Data for processing:
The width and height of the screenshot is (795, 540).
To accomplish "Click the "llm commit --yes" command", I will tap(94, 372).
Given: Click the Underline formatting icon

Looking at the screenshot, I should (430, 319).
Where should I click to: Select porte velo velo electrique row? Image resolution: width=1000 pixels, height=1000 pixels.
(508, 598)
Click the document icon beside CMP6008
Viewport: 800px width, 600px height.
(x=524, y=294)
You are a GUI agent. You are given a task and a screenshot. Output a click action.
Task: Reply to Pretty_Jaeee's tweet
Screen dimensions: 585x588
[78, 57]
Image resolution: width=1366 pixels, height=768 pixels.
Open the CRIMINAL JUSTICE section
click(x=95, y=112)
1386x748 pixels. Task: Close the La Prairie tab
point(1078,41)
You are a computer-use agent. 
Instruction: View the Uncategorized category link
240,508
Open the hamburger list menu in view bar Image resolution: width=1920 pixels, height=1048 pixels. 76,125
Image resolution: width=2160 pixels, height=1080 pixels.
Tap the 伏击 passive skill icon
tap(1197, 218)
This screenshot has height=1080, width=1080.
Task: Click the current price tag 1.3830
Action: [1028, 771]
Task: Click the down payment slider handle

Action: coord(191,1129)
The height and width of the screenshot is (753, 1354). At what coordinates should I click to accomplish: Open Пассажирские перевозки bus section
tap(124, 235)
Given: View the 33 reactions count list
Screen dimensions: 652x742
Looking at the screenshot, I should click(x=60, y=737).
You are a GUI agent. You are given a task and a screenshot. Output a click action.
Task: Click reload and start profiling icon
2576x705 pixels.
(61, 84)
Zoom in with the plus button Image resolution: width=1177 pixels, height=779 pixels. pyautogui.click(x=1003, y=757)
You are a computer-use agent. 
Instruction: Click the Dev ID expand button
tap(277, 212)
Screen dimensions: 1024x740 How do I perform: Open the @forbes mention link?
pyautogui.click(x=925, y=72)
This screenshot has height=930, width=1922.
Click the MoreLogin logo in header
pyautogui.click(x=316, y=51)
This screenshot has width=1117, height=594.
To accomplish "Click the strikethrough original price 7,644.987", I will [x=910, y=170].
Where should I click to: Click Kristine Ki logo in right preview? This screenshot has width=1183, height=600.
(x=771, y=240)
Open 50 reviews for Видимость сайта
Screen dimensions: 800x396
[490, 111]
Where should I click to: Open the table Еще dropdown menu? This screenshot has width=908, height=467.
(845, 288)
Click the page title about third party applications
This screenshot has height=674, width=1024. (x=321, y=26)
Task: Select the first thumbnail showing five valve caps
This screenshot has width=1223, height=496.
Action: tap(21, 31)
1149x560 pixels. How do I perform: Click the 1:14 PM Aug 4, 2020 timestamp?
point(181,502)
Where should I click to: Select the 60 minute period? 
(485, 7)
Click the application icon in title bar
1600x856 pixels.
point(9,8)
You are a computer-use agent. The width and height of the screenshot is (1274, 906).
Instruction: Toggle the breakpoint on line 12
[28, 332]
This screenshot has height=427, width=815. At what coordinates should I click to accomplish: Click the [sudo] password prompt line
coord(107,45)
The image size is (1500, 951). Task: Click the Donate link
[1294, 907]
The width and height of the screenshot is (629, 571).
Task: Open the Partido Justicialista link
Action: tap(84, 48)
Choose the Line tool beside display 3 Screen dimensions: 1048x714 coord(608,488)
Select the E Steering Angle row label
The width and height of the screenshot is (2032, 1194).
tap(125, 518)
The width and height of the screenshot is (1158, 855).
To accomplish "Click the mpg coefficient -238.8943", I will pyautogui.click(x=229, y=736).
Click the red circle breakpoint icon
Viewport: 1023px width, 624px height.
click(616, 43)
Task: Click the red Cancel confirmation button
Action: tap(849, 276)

Work instructions:
Transcribe the material above in full.

Exercise solution:
The width and height of the screenshot is (795, 540).
To accomplish "Click the "llm commit --yes" command", I will tap(94, 372).
Given: Click the Underline formatting icon

Looking at the screenshot, I should (430, 319).
Where should I click to: Select porte velo velo electrique row? Image resolution: width=1000 pixels, height=1000 pixels.
(508, 598)
Click the document icon beside CMP6008
Viewport: 800px width, 600px height.
(x=524, y=294)
You are a GUI agent. You are given a task and a screenshot. Output a click action.
Task: Reply to Pretty_Jaeee's tweet
Screen dimensions: 585x588
[78, 57]
Image resolution: width=1366 pixels, height=768 pixels.
Open the CRIMINAL JUSTICE section
click(x=95, y=112)
1386x748 pixels. Task: Close the La Prairie tab
point(1078,41)
You are a computer-use agent. 
Instruction: View the Uncategorized category link
240,508
Open the hamburger list menu in view bar Image resolution: width=1920 pixels, height=1048 pixels. 76,125
Image resolution: width=2160 pixels, height=1080 pixels.
Tap the 伏击 passive skill icon
tap(1197, 218)
This screenshot has height=1080, width=1080.
Task: Click the current price tag 1.3830
Action: [1028, 771]
Task: Click the down payment slider handle

Action: coord(191,1129)
The height and width of the screenshot is (753, 1354). At what coordinates should I click to accomplish: Open Пассажирские перевозки bus section
tap(124, 235)
Given: View the 33 reactions count list
Screen dimensions: 652x742
Looking at the screenshot, I should click(x=60, y=737).
You are a GUI agent. You are given a task and a screenshot. Output a click action.
Task: Click reload and start profiling icon
2576x705 pixels.
(61, 84)
Zoom in with the plus button Image resolution: width=1177 pixels, height=779 pixels. pyautogui.click(x=1003, y=757)
You are a computer-use agent. 
Instruction: Click the Dev ID expand button
tap(277, 212)
Screen dimensions: 1024x740 How do I perform: Open the @forbes mention link?
pyautogui.click(x=925, y=72)
This screenshot has height=930, width=1922.
Click the MoreLogin logo in header
pyautogui.click(x=316, y=51)
This screenshot has width=1117, height=594.
To accomplish "Click the strikethrough original price 7,644.987", I will [x=910, y=170].
Where should I click to: Click Kristine Ki logo in right preview? This screenshot has width=1183, height=600.
(x=771, y=240)
Open 50 reviews for Видимость сайта
Screen dimensions: 800x396
[490, 111]
Where should I click to: Open the table Еще dropdown menu? This screenshot has width=908, height=467.
(845, 288)
Click the page title about third party applications
This screenshot has height=674, width=1024. (x=321, y=26)
Task: Select the first thumbnail showing five valve caps
This screenshot has width=1223, height=496.
Action: tap(21, 31)
1149x560 pixels. How do I perform: Click the 1:14 PM Aug 4, 2020 timestamp?
point(181,502)
Where should I click to: Select the 60 minute period? 
(485, 7)
Click the application icon in title bar
1600x856 pixels.
point(9,8)
You are a computer-use agent. The width and height of the screenshot is (1274, 906).
Instruction: Toggle the breakpoint on line 12
[28, 332]
This screenshot has height=427, width=815. At what coordinates should I click to accomplish: Click the [sudo] password prompt line
coord(107,45)
The image size is (1500, 951). Task: Click the Donate link
[1294, 907]
The width and height of the screenshot is (629, 571).
Task: Open the Partido Justicialista link
Action: tap(84, 48)
Choose the Line tool beside display 3 Screen dimensions: 1048x714 coord(608,488)
Select the E Steering Angle row label
The width and height of the screenshot is (2032, 1194).
tap(125, 518)
The width and height of the screenshot is (1158, 855).
To accomplish "Click the mpg coefficient -238.8943", I will pyautogui.click(x=229, y=736).
Click the red circle breakpoint icon
Viewport: 1023px width, 624px height.
click(616, 43)
Task: Click the red Cancel confirmation button
Action: tap(849, 276)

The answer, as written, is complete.